# 2 tree trimmers injured in chainsaw accident



## RCR 3 EVER (Oct 3, 2008)

A tree service company had 2 trimmers working in Rochester Hills, MI recently. As 1 guy began to cut a tree, the tip of the saw struck a nearby log, causing the saw to kickback and strike the guy in the forehead. The saw operator dropped the saw, which then struck the other worker in the upper arm and hand. One man was treated and released, the other was admitted. According to sheriff none of the injuries were life threatening.


----------



## NYCHA FORESTER (Oct 3, 2008)

Moe, Larry and Curly Tree Care....... I hope the poor guy who got it in the head survives....

Sounds like maybe helmets were optional at the Co.


----------



## tomtrees58 (Oct 3, 2008)

NYCHA FORESTER said:


> Moe, Larry and Curly Tree Care....... I hope the poor guy who got it in the head survives....
> 
> Sounds like maybe helmets were optional at the Co.



he he tom trees:smoking:


----------



## BCMA (Oct 3, 2008)

I think ANSI Z133.1 standards are good and we should follow them. They will prevent a majority of accidents.

ANSI Z133.1 8.7.2 When more that one worker is limbing or bucking a tree, each shall be positioned and their duties organized so that the actions of one worker will not create a hazard for any other worker.
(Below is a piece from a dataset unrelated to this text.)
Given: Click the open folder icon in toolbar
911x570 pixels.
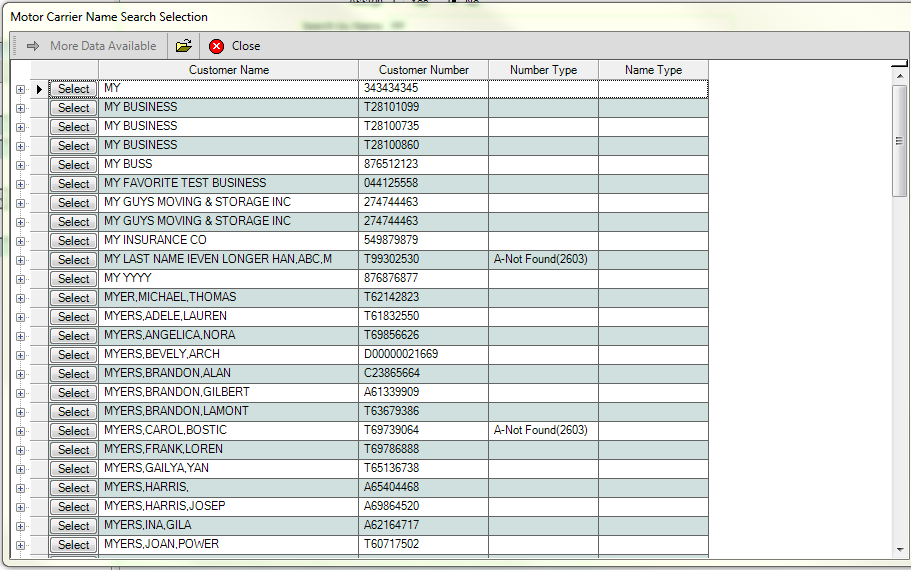Looking at the screenshot, I should point(183,46).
I'm sorry to hear that these guys got hurt.


----------



## clearance (Oct 3, 2008)

BCMA said:


> ANSI Z133.1 8.7.2 When more that one worker is limbing or bucking a tree, each shall be positioned and their duties organized so that the actions of one worker will not create a hazard for any other worker.
> 
> I'm sorry to hear that these guys got hurt.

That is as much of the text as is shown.